--- Dataset excerpts ---
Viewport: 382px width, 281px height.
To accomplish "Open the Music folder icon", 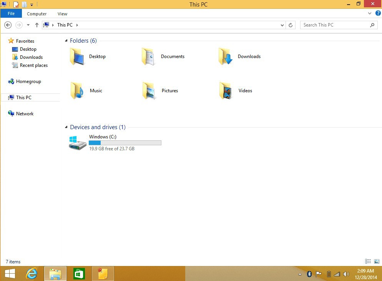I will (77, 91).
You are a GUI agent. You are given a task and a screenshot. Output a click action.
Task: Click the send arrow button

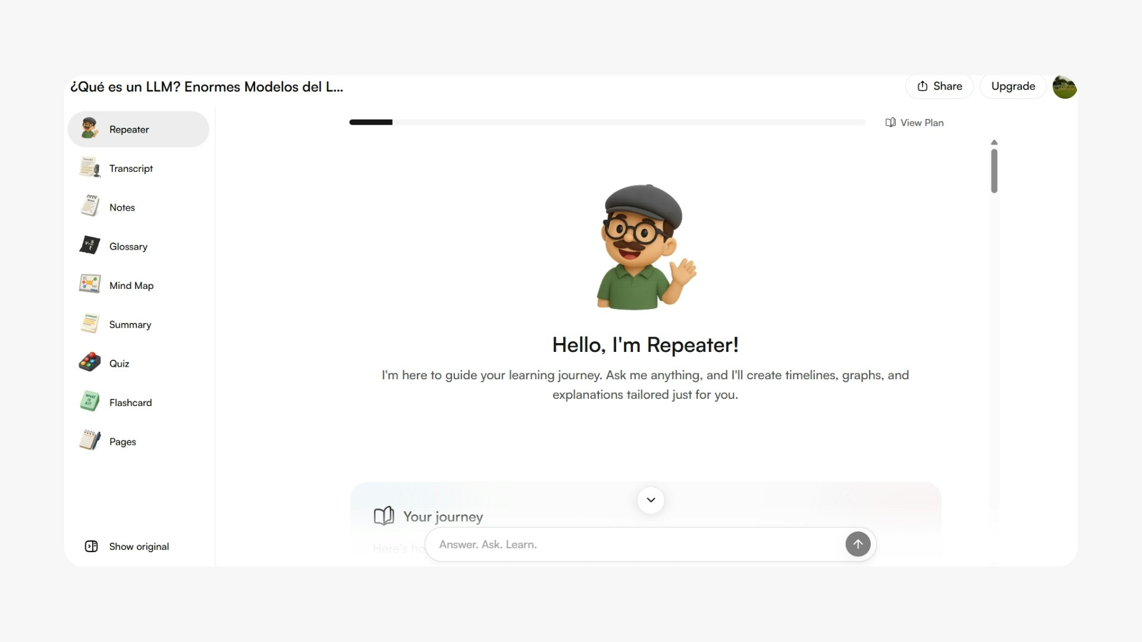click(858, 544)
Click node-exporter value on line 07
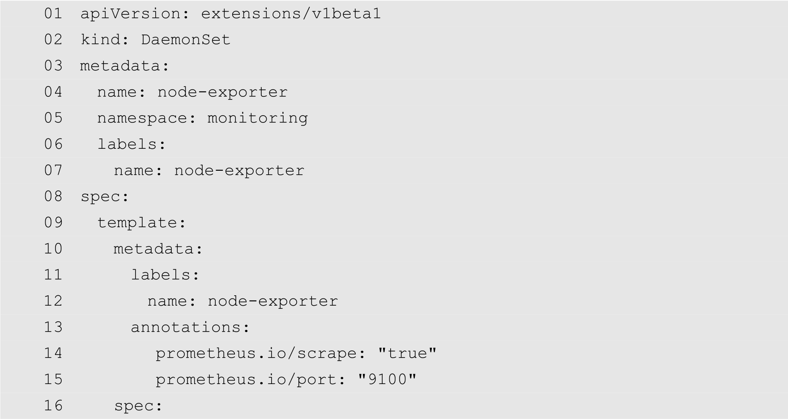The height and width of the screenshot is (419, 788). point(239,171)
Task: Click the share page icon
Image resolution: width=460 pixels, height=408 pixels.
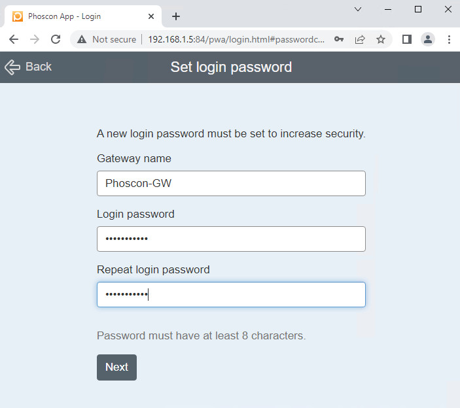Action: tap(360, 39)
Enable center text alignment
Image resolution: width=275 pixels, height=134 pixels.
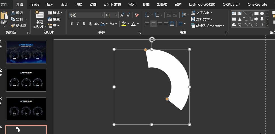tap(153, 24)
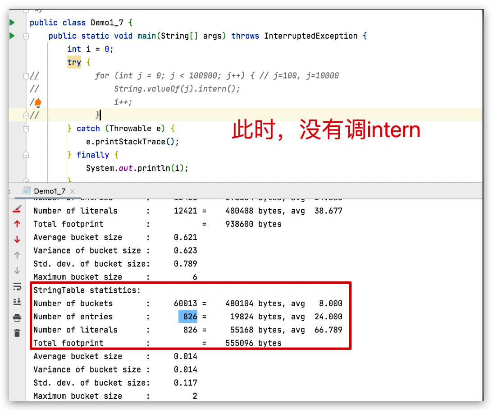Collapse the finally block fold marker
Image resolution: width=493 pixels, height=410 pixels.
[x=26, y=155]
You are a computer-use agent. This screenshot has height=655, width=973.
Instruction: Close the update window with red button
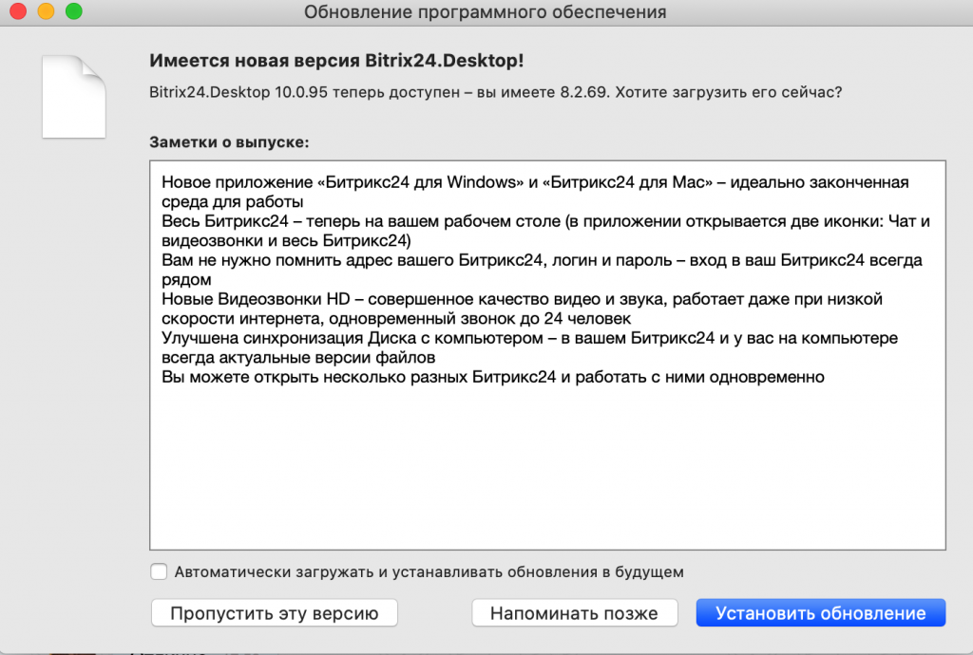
---
What is required: Which lines of the entries above contain the word "agent"? Copy each of them.

Solution to the problem:
You are a GUI agent. You are given a task and a screenshot. Output a click action.
You are a computer-use agent. This screenshot has height=655, width=973.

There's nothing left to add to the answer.